• Aufgaben:
[1] Beantworte anhand des Textes über ukrainische Flüchtlinge in Polen diese Fragen:
(a) Wie alt ist Adriana, und wo sitzt sie mit ihrer Freundin?
(b) Wie heißt der Verein, den Rafal Pankowski mitbegründet hat?
(c) Wie oft wird seine Organisation von Betroffenen kontaktiert?
[2] Fasse im Text über ukrainische Flüchtlinge in Polen den Absatz, der mit «Die 24-jährige Ukrainerin Adriana» beginnt, als kurze Liste zusammen.
[3] Schreibe den Text über ukrainische Flüchtlinge in Polen nach seinem letzten Satz weiter.

──────── Vorgegebener Text ────────

Polen war sehr grosszügig bei der Aufnahme der ukrainischen Flüchtlinge. Doch nun hat sich die Stimmung verändert. Auch wegen der Politik.

Die 24-jährige Ukrainerin Adriana sitzt mit ihrer Freundin in einem Café in Warschau. Sie sagt: «Die Stimmung uns gegenüber hat sich sehr stark verändert. Manche Polen sagen sogar Dinge, die der russischen Propaganda ähnlich sind.» Am häufigsten bekomme sie zu hören, die Ukrainer seien undankbar. Oder: Sie müssten in ihr Land zurückkehren. Den Krieg gebe es in Wirklichkeit gar nicht, der sei lediglich ein Film.

Die Stimmung uns gegenüber hat sich sehr stark verändert.
Autor: Adriana Migrantin aus der Ukraine

Rafal Pankowski ist Soziologe, Experte für Rechtsextremismus und Mitbegründer des Vereins «Nie wieder», der sich für interkulturelle Verständigung einsetzt. Er betont, eine Mehrheit der Polinnen und Polen sei nach wie vor solidarisch mit den Flüchtlingen.

Migranten aus der Ukraine stehen in Warschau Schlange, um eine Aufenthaltsbewilligung zu erhalten.
Legende: Migrantinnen und Migranten aus der Ukraine stehen nach Kriegsbeginn 2022 in Warschau Schlange, um eine Aufenthaltsbewilligung zu erhalten. Keystone / RADEK PIETRUSZKA

Doch Pankowski sagt auch: «Es existiert ein sehr reales Problem von Diskriminierung, Hassrede und sogar Gewalt gegenüber ukrainischen Flüchtlingen.» Seine Organisation werde fast täglich von Betroffenen kontaktiert und um Rat gefragt.

──────── Einträge ────────

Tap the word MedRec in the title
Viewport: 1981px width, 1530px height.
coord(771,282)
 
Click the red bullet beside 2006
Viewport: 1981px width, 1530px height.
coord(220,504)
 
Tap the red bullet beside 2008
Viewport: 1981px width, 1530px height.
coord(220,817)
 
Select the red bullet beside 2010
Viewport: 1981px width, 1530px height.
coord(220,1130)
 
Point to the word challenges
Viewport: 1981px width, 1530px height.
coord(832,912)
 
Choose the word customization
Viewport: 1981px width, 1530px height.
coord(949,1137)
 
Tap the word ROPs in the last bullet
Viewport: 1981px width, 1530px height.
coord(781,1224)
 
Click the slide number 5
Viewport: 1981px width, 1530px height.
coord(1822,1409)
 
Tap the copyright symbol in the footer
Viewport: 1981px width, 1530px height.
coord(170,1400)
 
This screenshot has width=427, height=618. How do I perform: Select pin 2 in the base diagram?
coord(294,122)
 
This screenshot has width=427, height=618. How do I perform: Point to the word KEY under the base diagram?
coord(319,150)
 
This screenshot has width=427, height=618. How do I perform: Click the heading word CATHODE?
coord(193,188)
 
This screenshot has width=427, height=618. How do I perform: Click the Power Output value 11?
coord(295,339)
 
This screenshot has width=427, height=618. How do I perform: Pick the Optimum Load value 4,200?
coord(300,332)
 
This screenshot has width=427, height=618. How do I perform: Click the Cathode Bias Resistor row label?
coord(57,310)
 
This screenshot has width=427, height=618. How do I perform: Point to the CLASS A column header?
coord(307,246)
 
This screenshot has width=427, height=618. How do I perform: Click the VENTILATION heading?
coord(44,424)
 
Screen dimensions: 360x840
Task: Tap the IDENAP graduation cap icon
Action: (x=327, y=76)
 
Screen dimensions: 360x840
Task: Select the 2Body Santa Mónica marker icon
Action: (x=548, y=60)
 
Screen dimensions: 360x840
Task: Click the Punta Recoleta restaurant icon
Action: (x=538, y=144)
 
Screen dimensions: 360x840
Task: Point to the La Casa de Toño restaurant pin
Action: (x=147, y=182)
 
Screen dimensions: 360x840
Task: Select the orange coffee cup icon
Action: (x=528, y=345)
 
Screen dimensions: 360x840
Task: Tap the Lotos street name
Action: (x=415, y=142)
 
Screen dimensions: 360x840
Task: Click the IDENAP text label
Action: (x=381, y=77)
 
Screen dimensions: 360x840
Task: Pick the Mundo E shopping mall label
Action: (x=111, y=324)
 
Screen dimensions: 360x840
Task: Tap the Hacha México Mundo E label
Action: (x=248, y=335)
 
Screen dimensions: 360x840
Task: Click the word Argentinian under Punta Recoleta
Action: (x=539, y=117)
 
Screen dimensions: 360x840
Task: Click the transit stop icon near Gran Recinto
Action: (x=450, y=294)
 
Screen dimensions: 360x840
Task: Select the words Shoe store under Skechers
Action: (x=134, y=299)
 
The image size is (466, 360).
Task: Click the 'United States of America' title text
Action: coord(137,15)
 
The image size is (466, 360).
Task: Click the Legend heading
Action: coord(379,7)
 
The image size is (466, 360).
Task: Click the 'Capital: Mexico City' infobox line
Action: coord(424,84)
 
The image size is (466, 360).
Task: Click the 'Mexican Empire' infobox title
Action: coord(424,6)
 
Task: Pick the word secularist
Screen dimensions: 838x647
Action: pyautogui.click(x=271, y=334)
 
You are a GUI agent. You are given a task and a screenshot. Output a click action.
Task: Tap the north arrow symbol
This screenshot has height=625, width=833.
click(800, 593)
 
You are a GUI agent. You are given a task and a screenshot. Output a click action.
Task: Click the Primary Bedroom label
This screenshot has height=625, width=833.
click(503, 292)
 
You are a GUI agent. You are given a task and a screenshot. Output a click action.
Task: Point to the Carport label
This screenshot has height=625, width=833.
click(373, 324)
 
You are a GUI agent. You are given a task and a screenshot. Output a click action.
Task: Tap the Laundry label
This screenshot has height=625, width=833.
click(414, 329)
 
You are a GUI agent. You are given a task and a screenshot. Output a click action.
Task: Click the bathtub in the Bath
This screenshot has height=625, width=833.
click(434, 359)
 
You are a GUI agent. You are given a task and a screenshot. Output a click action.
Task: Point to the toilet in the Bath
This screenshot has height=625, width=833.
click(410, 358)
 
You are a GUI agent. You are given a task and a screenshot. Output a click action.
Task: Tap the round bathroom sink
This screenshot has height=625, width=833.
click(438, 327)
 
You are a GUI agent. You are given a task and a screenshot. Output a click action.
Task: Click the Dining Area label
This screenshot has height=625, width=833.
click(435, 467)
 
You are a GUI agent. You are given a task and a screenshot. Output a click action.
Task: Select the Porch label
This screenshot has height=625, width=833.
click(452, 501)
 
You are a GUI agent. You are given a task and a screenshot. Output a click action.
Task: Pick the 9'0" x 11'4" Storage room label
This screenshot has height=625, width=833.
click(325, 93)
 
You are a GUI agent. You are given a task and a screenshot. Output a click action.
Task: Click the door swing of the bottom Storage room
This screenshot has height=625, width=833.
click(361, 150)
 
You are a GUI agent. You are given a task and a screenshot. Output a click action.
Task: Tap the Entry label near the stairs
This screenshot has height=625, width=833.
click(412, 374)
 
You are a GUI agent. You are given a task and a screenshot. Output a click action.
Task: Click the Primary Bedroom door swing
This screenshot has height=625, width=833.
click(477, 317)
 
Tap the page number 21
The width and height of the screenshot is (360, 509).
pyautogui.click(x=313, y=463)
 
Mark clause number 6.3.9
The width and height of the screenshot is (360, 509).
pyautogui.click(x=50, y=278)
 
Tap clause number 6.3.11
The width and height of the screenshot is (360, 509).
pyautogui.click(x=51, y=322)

────────

• Lösungen:
[1]
(a) Sie ist 24 Jahre alt und sitzt in einem Café in Warschau.
(b) Der Verein heißt «Nie wieder».
(c) Fast täglich.

[2]
- Adriana, eine 24-jährige Ukrainerin, sitzt mit einer Freundin in einem Café in Warschau.
- Laut ihr hat sich die Stimmung gegenüber Ukrainern sehr stark verändert.
- Manche Polen sagen Dinge, die der russischen Propaganda ähneln.
- Am häufigsten hört sie, die Ukrainer seien undankbar.
- Man sagt ihr auch, sie müssten in ihr Land zurückkehren.
- Zudem heißt es, den Krieg gebe es gar nicht, er sei nur ein Film.

[3]
Rund eine Million Flüchtlinge aus der Ukraine in Polen

Die Gründe für diese Veränderung sind vielfältig. Ermüdung mag eine Rolle spielen, die grosse Zahl der Flüchtlinge – rund eine Million – oder der Eindruck, diese seien eine Konkurrenz: auf dem Wohnungsmarkt, bei der Arbeit. Der Experte aber sagt: «Die Propaganda der nationalistischen Ultrarechten hat zweifellos eine wichtige Rolle gespielt.»

Zu Beginn der russischen Grossinvasion seien die anti-ukrainischen Stimmen noch isoliert gewesen, so der Experte. Sie lancierten etwa den Slogan «Stopp der Ukrainisierung Polens» mit dem Ziel, Aufmerksamkeit auf sich zu ziehen und politisch zu punkten. Das hat funktioniert, die Rechtsaussen-Kandidaten haben Zulauf. Und: Sie machten die Ukraine-Feindlichkeit salonfähig. Der anti-ukrainische Diskurs sei inzwischen im Mainstream der polnischen Politik angekommen, so Pankowski.

Dieser Mann demonstrierte im Mai in Warschau gegen die Flüchtlinge aus der Ukraine.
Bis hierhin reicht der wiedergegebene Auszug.